Tropical Storm Isaias downed power lines and trees across the greater New York City area in early August, snapping limbs from the ancient oaks that ring Patty Gentry’s small Long Island farm.
Dead branches were still dangling a month later. But rows of mustard greens were unfurling nearby, and a thicket of green vines reached toward the sun, dotted with tangy orange bulbs.
“These sungold tomatoes were toast,” Gentry said, sounding almost astonished. “But now look at them. They’re coming back. It’s like spring again.”

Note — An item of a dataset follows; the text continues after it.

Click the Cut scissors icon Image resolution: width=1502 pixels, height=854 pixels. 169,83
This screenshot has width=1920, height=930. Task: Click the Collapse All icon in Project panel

Over the past four years, Gentry has transformed two acres of trash-strewn dirt on Long Island’s southeast coast into a profitable organic farm by betting big on soil. Instead of pumping her crops with pesticides and petrochemical fertilizer, Gentry grows vetch, a hardy pea-like plant, and rye to cover the exposed soil between the rows of greens intended for harvest. She layers the soil with specially mined rock dust that replenishes minerals and pulls carbon from the air. And in the spring and summer, she uses a system of crop rotation ― shifting around where different crops are planted ― so that one plant’s nutrient needs don’t drain the soil. These practices are collectively known as regenerative farming.
Tests of the soil show the organic content is now seven times higher than when she began. The result is produce so flavorful that she can’t keep up with the number of restaurants and home cooks looking to buy shares.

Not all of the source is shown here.